Melanoma Education Foundation
Free melanoma lessons for middle and high school students

About the Foundation

The Melanoma Education Foundation is a non-profit preventive health organization that saves lives by promoting greater awareness of melanoma and the importance of early self-detection. The Foundation evolved from a father’s web site tribute to his son, Dan Fine of Peabody, who died of melanoma in 1998 at the age of 26, and was incorporated as a non-profit 501(c) (3) organization in Massachusetts in August, 2000.

melanoma survivors
Adrianna Manzi (L) and Mary Gill (R) are melanoma survivors. Because they received our melanoma lesson in their schools, they found their melanomas early and avoided what otherwise could have been unimaginable tragedies.

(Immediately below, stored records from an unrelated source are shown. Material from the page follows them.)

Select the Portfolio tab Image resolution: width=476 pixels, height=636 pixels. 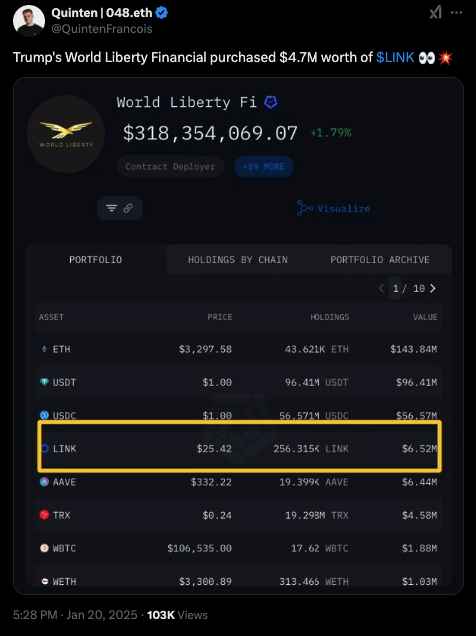(96, 260)
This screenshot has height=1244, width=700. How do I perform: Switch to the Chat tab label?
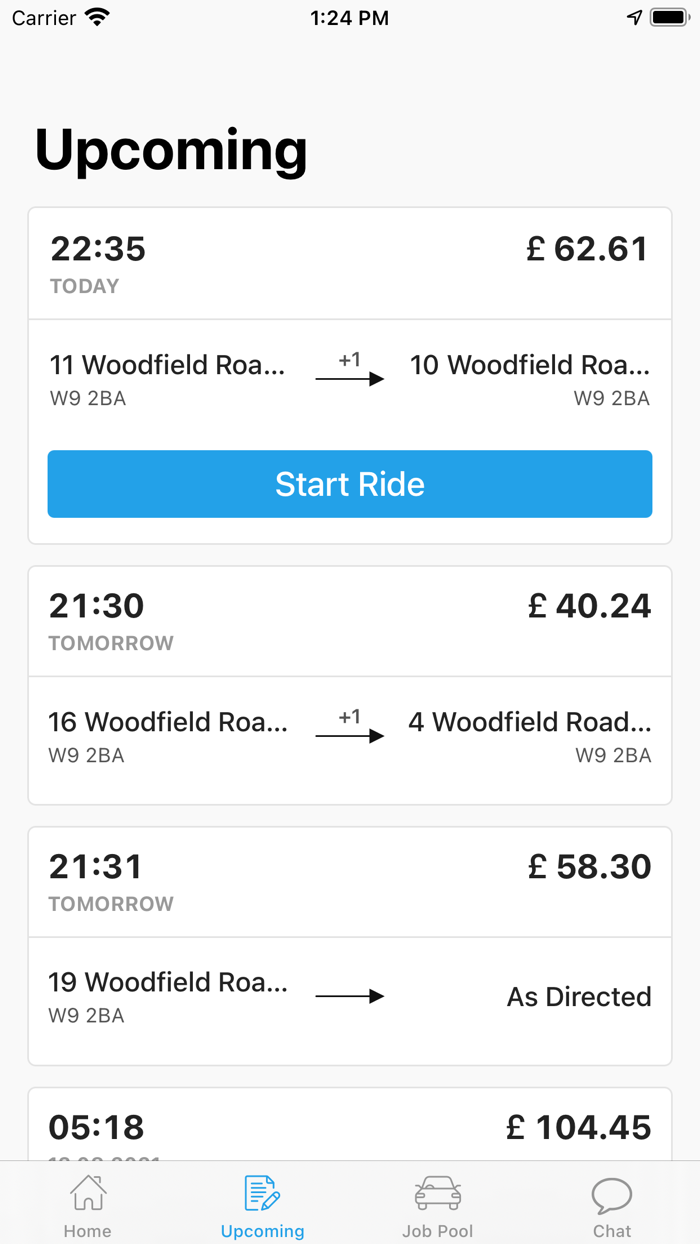tap(612, 1231)
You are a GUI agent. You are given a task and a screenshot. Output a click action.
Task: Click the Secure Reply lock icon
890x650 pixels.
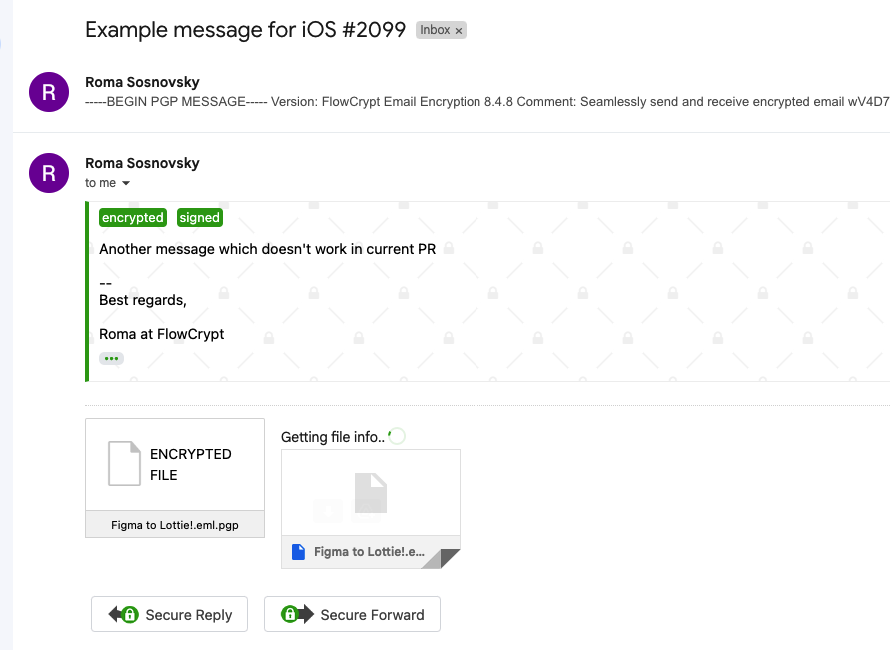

Our vision is to create a melanoma-free world through education. Our mission is to inspire people to implement life-long habits for self-detection and prevention of skin cancer.

Melanoma is unique among cancers. It is the easiest of all cancers to self-detect at an early stage when it is easily curable by simple excision in an outpatient setting. But when not caught early enough it is among the most malignant and incurable of all cancers. Because melanoma risk jumps dramatically in the mid-20s age group, high schools are ideal venues for educating teens about melanoma but we found that most high school wellness teachers were also uneducated about melanoma and often did not include the subject in health classes at all.

The Foundation seeks to continue and expand middle and high school educational services (see the list of the schools), to serve as a resource for health educators in the subject of skin cancer education, and to promote greater public awareness. Revenue for services is provided primarily by individual contributions, proceeds from special events, and grants from corporations and foundations.